Copy exactly the line that contains "Task: React to" plus all remaining lines of the data, and leave out every line before it.

• **Exercise data**
-=-=-=-=-

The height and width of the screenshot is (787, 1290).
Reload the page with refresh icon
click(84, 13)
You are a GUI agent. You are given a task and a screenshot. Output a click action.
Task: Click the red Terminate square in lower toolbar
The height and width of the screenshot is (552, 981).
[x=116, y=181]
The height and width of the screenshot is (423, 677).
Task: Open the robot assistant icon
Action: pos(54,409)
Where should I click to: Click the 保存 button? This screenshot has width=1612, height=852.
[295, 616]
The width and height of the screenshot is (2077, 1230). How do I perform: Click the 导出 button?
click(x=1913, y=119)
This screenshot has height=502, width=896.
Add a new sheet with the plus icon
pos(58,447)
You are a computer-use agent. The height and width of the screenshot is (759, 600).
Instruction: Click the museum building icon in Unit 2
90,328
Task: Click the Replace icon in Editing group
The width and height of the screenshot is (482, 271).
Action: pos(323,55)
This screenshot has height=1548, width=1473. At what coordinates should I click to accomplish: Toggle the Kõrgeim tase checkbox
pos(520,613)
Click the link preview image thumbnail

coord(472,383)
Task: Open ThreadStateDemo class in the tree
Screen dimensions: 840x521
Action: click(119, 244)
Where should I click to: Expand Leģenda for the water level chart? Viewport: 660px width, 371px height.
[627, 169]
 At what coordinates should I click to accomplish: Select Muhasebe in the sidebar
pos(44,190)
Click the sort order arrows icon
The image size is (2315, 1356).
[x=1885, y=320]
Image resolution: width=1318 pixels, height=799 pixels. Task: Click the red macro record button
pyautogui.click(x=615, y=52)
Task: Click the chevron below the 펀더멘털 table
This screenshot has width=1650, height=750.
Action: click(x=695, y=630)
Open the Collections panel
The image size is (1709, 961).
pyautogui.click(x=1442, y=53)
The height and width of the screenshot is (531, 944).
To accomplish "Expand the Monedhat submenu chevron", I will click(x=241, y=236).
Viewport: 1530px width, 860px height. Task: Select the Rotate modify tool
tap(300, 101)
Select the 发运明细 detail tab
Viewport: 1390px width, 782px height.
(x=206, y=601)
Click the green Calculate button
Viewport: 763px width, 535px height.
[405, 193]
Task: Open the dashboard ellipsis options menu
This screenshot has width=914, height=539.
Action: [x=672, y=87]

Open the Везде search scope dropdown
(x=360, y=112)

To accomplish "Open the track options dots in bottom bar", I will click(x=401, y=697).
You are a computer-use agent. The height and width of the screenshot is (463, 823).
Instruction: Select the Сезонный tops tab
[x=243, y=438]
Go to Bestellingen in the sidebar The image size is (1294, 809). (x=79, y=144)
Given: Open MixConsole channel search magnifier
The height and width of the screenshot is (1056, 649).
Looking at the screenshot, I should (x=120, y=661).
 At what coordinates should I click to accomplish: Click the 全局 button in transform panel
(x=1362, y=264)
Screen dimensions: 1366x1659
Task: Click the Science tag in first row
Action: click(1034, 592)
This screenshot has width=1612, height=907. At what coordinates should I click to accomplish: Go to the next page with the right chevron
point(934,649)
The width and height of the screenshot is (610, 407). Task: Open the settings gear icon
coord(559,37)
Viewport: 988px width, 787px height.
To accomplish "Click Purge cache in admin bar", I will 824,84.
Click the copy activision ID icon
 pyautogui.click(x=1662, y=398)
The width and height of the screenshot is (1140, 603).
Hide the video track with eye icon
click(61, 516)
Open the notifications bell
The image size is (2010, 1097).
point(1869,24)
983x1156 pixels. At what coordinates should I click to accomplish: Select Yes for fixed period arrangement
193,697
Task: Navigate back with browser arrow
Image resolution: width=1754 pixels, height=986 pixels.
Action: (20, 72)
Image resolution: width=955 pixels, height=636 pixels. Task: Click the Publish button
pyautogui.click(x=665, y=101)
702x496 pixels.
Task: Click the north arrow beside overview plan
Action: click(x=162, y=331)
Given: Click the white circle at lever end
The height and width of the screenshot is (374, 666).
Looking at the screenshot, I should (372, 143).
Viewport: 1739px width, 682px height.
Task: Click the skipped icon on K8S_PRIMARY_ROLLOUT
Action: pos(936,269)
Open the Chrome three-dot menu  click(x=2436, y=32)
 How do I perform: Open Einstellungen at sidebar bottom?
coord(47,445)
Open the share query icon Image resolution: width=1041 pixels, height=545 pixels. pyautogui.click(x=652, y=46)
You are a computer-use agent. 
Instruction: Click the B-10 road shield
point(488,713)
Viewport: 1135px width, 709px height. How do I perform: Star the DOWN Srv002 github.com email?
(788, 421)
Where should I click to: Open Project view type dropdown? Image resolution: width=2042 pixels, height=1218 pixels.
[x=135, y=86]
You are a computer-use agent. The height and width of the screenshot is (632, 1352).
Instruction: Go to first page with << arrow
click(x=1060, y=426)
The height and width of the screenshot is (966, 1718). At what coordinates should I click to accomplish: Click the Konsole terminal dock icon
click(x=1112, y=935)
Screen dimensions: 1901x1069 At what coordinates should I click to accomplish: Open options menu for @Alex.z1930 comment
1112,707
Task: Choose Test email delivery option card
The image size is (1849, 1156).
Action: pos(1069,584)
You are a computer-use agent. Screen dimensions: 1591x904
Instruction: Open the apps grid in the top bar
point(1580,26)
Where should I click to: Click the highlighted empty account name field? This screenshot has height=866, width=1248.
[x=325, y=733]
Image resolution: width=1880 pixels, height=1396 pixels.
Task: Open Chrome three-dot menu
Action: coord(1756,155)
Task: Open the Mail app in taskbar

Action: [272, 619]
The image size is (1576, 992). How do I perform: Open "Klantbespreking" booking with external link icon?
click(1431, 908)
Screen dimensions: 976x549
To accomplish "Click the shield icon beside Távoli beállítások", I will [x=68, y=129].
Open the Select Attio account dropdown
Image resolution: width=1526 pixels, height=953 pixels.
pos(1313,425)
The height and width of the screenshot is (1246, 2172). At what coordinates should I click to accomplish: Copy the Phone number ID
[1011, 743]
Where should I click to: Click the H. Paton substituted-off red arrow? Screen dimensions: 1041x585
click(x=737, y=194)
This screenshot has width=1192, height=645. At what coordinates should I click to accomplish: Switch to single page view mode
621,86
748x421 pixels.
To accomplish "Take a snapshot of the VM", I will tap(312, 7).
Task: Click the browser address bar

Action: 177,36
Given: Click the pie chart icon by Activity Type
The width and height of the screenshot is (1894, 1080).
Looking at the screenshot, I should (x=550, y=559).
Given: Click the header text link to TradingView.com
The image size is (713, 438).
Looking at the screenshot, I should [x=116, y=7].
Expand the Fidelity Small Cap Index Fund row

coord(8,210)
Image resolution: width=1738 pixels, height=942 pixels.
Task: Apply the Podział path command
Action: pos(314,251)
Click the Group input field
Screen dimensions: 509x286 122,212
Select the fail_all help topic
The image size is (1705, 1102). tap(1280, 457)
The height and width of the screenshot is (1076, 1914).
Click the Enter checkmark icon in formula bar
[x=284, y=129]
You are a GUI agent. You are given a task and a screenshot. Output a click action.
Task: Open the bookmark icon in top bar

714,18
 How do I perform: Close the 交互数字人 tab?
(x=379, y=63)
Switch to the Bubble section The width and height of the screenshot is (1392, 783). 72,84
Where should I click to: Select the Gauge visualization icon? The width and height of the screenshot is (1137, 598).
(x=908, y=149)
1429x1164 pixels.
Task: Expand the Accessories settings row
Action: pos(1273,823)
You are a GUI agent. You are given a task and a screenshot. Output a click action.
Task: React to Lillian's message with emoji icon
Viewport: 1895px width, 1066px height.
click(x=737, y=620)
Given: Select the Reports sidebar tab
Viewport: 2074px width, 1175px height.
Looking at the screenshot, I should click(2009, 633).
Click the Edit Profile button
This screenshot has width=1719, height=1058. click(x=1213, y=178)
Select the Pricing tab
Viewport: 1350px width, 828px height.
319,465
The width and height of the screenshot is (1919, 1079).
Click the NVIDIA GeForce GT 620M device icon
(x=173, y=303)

-=-=-=-=-

• **Answer space**
Task: React to Lillian's message with emoji icon
Viewport: 1895px width, 1066px height.
click(x=737, y=620)
Given: Select the Reports sidebar tab
Viewport: 2074px width, 1175px height.
Looking at the screenshot, I should click(2009, 633).
Click the Edit Profile button
This screenshot has width=1719, height=1058. click(x=1213, y=178)
Select the Pricing tab
Viewport: 1350px width, 828px height.
319,465
The width and height of the screenshot is (1919, 1079).
Click the NVIDIA GeForce GT 620M device icon
(x=173, y=303)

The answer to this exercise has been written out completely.